CANTON, MASS. — More customers visited Dunkin’ Donuts during the company’s third quarter, but executives at parent Dunkin’ Brands Group, Inc. were not satisfied. A sluggish economy and “the sheer weight of competition” in breakfast stifled growth at the donut and coffee chain, which reported a below-expectations increase of 2% in comparable store sales in the United States during the period.

“We’re disappointed with our performance relative to where we thought we would be, coming into the year,” said Nigel Travis, chairman and chief executive officer, during an Oct. 23 call with financial analysts to discuss third-quarter earnings. “And as we look into 2015, we’re targeting 2% to 4% growth for Dunkin’ Donuts U.S. comps, indicating that while we don’t expect things to get worse, there’s still significant uncertainty on the macroeconomic front, and the breakfast and beverage space will continue to be highly competitive.”

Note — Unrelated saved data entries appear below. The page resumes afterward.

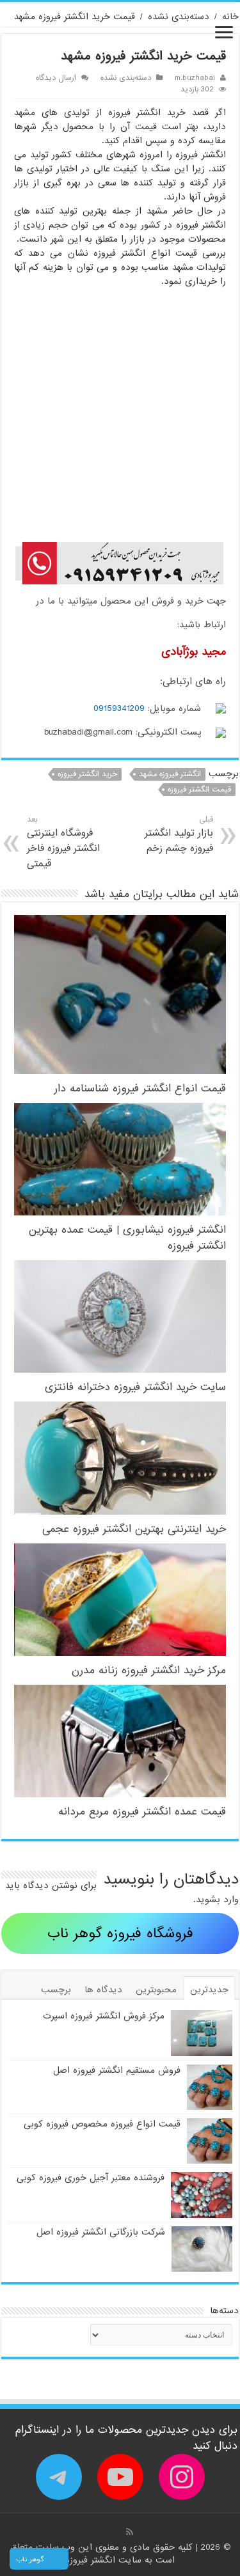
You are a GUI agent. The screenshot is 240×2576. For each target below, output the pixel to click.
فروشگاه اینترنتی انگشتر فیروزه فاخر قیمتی (63, 842)
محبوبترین (156, 1990)
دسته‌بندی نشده (178, 17)
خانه (230, 17)
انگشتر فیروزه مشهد (170, 774)
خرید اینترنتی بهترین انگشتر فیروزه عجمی (134, 1529)
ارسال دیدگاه (56, 78)
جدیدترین (209, 1990)
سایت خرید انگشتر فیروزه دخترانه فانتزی (135, 1387)
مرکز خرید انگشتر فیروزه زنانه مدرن (149, 1670)
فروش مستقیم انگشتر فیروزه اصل (116, 2070)
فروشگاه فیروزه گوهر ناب (120, 1933)
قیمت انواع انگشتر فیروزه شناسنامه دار (140, 1089)
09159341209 (119, 708)
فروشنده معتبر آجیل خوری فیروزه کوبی (90, 2178)
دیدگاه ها (103, 1990)
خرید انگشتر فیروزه (87, 774)
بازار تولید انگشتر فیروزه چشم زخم (179, 834)
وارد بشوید (217, 1900)
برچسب (56, 1990)
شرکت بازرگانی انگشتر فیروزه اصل (100, 2232)
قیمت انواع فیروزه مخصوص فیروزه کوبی (102, 2124)
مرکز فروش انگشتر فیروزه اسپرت (103, 2016)
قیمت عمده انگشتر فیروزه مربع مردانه (142, 1812)
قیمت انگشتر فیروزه (199, 789)
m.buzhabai (195, 78)
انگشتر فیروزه (91, 2560)
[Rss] (129, 2532)
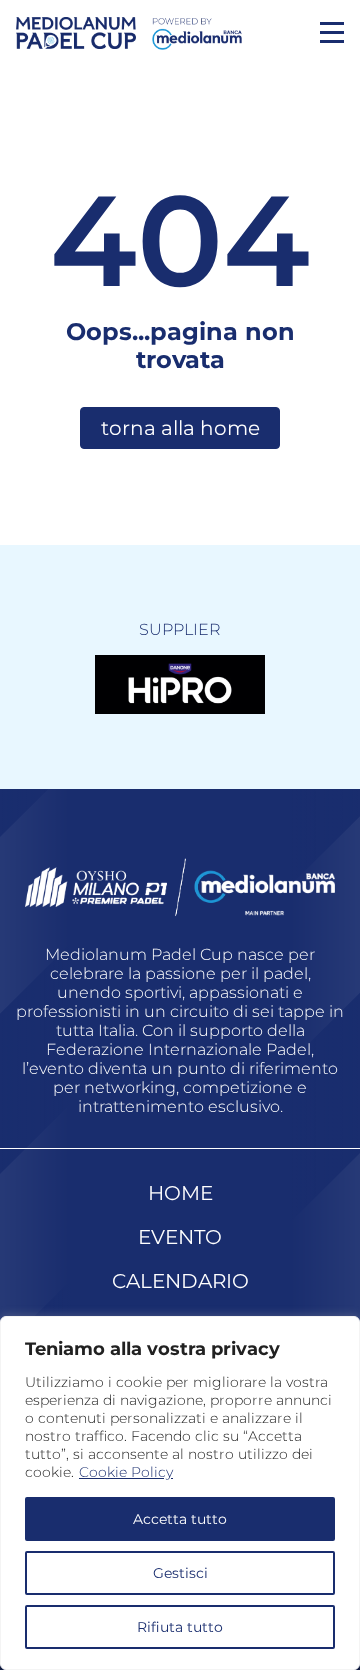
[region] (180, 1493)
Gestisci (180, 1573)
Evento (180, 1237)
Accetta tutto (180, 1519)
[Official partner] (180, 683)
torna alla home (180, 428)
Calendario (180, 1281)
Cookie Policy (126, 1472)
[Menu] (332, 32)
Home (180, 1193)
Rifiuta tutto (180, 1627)
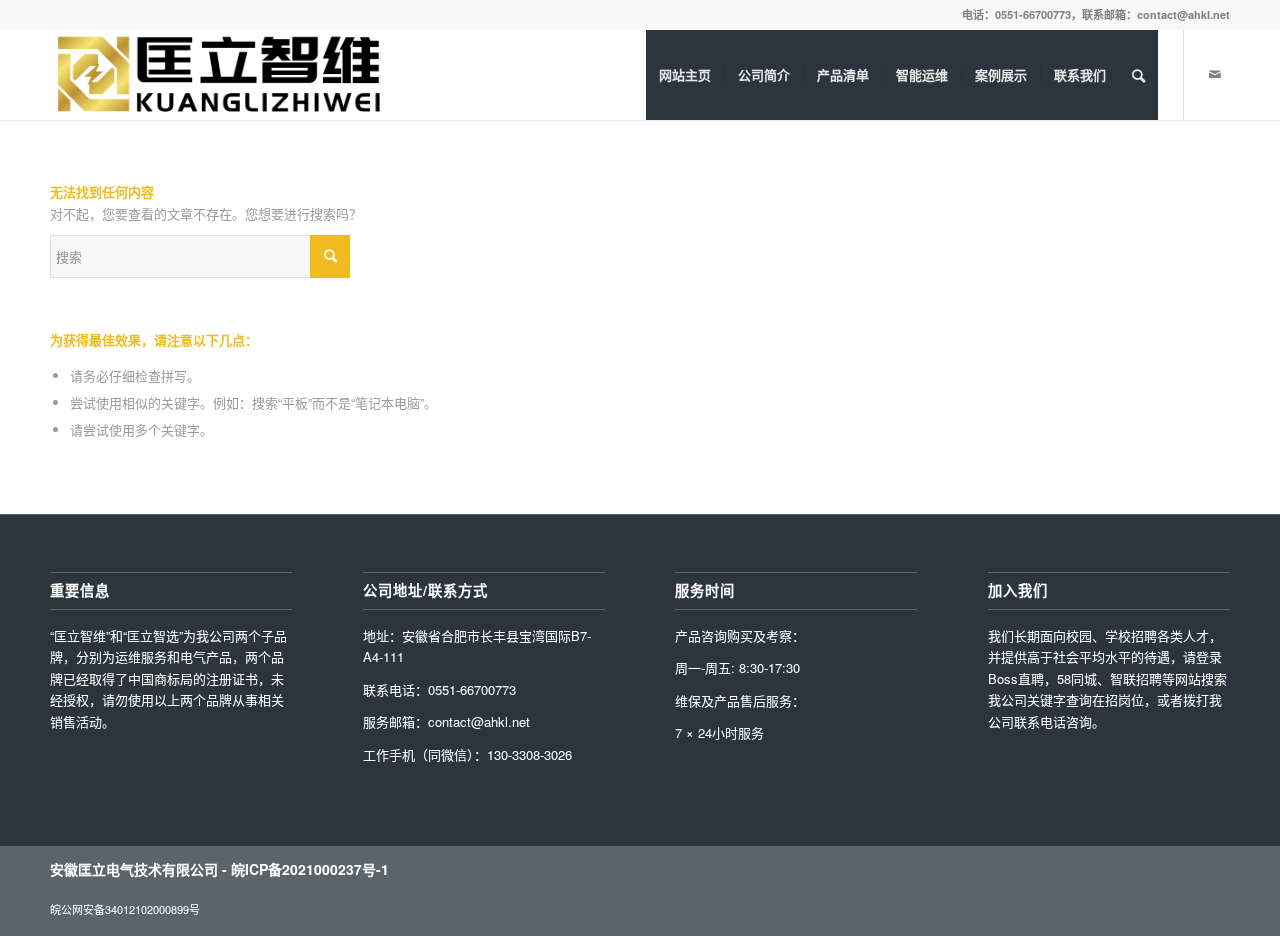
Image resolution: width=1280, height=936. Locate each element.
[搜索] (1138, 75)
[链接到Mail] (1215, 74)
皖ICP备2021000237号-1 (310, 869)
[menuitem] (685, 75)
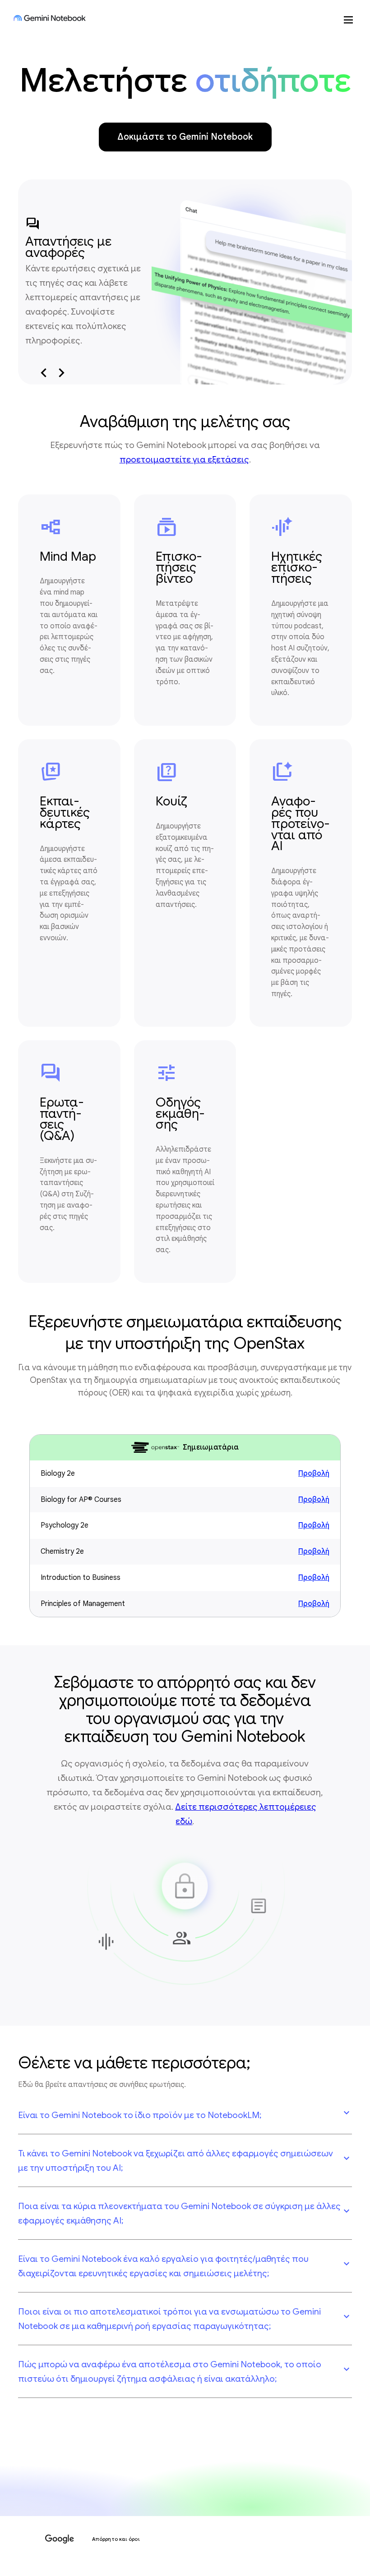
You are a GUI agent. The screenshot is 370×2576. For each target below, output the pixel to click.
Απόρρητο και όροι (116, 2539)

Net income for the third quarter ended Sept. 27 increased 36% to $54.7 million, equal to 52c per share on the common stock, which compared with $40.2 million, or 38c per share, in the prior-year period. Revenues climbed 3.4% to $192.6 million from $186.3 million the year before.

“We’re now building share in a much softer Q.S.R. market and particularly one where the central core of Q.S.R. is more competitive,” said John Costello, president, global marketing and innovation for Dunkin’ Brands. “It’s more just everybody jumping into that sector with increased price discounting.”

Beverages and breakfast sandwiches drove sales at Dunkin’ Donuts, which during the quarter reintroduced a breakfast burrito and spicy smoked sausage breakfast sandwich and launched a chicken biscuit in several markets. Set to debut in the coming months is a new Angus steak sandwich platform and holiday seasonal items, plus “one or two other extra surprising things that we’re also excited about,” Mr. Travis said. Innovation, he added, is one of several competitive advantages for the company.

Noted Mr. Costello: “If we were losing share, I think we’d be more concerned, but I think we understand what’s going on with the consumer. We understand what kind of products they want. We understand what they’re looking for. While Q3 comps were disappointing, we remain encouraged about the fundamental positioning and the appeal of our products and our general customer proposition.”

Dunkin’ Brands also remains focused on domestic and international expansion. During the quarter, the company added 197 net new restaurants worldwide, including 120 new Dunkin’ Donuts units in the United States.

At Baskin-Robbins U.S., comparable store sales grew 5.8% during the quarter. A free waffle cone promotion and a new on-line cake ordering platform boosted results at the ice cream chain.